Start of Supplied records

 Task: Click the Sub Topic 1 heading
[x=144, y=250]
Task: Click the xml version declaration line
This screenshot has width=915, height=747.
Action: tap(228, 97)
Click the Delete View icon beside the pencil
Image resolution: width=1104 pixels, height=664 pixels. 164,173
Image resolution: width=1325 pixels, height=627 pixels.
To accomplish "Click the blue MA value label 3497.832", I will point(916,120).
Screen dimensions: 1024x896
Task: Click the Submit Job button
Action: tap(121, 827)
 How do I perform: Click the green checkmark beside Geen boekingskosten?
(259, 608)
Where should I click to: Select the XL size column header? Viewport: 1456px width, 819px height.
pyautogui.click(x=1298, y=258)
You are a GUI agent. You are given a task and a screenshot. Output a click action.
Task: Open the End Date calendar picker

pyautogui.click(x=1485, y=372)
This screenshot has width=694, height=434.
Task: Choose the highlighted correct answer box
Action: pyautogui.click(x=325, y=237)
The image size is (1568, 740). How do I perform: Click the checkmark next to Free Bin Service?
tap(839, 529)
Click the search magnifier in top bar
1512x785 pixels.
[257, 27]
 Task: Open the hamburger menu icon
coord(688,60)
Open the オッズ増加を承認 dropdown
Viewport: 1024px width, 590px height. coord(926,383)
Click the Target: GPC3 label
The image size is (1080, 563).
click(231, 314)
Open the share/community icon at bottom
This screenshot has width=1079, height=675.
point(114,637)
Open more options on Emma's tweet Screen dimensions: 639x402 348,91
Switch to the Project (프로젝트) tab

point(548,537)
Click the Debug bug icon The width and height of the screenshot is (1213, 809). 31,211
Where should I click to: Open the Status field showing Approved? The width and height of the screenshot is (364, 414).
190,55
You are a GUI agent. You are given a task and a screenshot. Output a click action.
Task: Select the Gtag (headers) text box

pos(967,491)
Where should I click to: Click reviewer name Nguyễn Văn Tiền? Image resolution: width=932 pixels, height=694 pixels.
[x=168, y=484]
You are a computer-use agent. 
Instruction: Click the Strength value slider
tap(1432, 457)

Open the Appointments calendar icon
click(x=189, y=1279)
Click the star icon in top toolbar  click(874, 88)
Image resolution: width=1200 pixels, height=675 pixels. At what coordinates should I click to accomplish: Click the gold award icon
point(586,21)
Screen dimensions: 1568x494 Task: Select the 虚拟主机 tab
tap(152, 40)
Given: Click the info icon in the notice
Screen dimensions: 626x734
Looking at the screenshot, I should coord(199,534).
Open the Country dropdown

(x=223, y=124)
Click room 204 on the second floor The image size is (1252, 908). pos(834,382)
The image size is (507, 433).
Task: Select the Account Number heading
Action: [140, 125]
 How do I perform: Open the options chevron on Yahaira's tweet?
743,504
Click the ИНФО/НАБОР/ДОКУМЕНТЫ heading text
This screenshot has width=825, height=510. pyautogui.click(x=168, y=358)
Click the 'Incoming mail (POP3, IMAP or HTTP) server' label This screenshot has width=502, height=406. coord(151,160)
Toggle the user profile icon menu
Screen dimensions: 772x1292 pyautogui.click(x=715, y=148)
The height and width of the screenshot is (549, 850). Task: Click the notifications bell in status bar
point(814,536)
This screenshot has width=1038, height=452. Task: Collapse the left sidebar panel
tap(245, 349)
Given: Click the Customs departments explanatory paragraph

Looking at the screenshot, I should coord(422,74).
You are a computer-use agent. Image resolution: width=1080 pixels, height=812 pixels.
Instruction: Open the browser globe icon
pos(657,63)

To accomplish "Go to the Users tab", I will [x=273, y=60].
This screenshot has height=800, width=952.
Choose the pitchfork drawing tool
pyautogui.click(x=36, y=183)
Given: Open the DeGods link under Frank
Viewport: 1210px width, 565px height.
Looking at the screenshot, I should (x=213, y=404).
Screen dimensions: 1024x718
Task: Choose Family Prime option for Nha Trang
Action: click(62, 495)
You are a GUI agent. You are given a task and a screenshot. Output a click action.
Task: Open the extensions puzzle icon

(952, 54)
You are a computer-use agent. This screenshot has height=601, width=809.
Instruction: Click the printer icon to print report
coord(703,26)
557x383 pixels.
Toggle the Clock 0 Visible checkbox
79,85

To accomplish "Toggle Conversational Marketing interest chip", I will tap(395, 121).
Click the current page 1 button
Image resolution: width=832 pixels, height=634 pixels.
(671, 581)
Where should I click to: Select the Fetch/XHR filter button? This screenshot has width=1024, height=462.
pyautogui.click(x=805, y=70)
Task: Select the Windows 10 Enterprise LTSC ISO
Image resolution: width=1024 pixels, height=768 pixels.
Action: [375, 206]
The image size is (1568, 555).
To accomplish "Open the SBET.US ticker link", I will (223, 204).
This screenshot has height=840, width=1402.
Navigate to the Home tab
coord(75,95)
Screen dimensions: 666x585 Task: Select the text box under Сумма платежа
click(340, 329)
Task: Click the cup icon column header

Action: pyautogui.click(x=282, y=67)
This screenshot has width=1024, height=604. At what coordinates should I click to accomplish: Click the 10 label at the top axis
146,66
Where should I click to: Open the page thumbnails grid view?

End of Supplied records

Among the lines of the data, find every one that holds "computer" and copy it.

Solution to the exercise >>
You are a computer-use agent. 
You are a computer-use agent. Image resolution: width=1080 pixels, height=812 pixels.
You are a computer-use agent. This screenshot has height=601, width=809.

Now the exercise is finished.